New travel restrictions driven by a rise in COVID-19 infections are poised to slow the recovery in global oil demand, according to a new report from the International Energy Agency (IEA), which lowered its oil demand forecast by 100,000 barrels per day for the remainder of 2021 and all of 2022, mostly due to reduced jet fuel use.
“The surge in new COVID-19 cases is expected to temporarily slow, but not upend, the recovery in oil demand that is underway,” IEA said in a statement. The agency expects road transport fuels and petrochemical feedstocks to continue to grow at a steady pace, predicting that renewed travel restrictions will sap demand for jet fuel.

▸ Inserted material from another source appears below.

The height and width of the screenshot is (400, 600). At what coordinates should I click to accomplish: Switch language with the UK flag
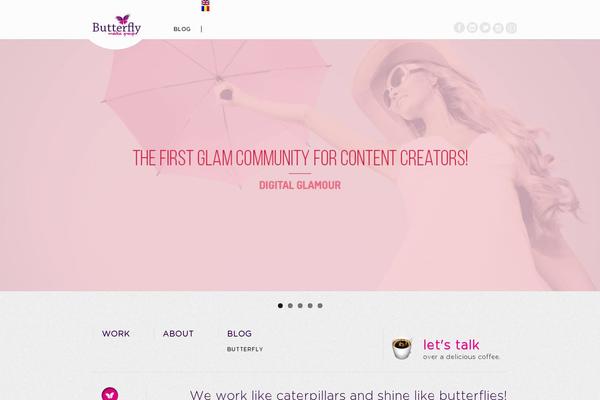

At the same time, global oil supplies are on the rise, with drilling activity picking up in Brazil, Canada, and the United States, and OPEC+ cuts continuing to unwind, with the IEA predicting global crude supply growth to soar by 6.4 million barrels per day in 2022, compared to a 1.5 million barrel per day rise in 2021.

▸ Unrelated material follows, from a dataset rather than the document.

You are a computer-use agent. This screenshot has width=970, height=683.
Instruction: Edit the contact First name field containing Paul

“Much needed relief for tight markets is on the way, with world oil supply set to overtake demand starting this month,” IEA said in a statement.
Assuming OPEC+ continues to unwind its production cuts, IEA expects a global oil surplus of 1.7 million barrels per day in the first quarter of 2022, rising to 2 million barrels per day in the second quarter.
“If that were to happen, 2022 could indeed shape up to be more comfortable,” IEA stated. A run-up in oil prices is one of the factors behind a sharp run-up in energy costs, which have been a big contributor to surging inflation, which in the United States hit a 39-year high of 6.8 percent in the 12 months through November.
“The IEA’s bearish view on the market was in stark contrast to OPEC’s more positive view when it released its monthly outlook earlier this week. The divide suggests volatility is likely to remain high in the short term,” ANZ commodity analysts wrote in a note.
Meanwhile, oil prices rebounded from early declines to turn positive on Dec. 15, snapping three straight days of losses.
U.S. West Texas Intermediate (WTI) crude futures settled 14 cents, or 0.2 percent, higher at $70.87 a barrel, after losing 56 cents in the previous session.
At the same time, Brent crude futures jumped 18 cents, or 0.24 percent, to settle at $73.88 per barrel, after losing nearly 70 cents on Dec. 14.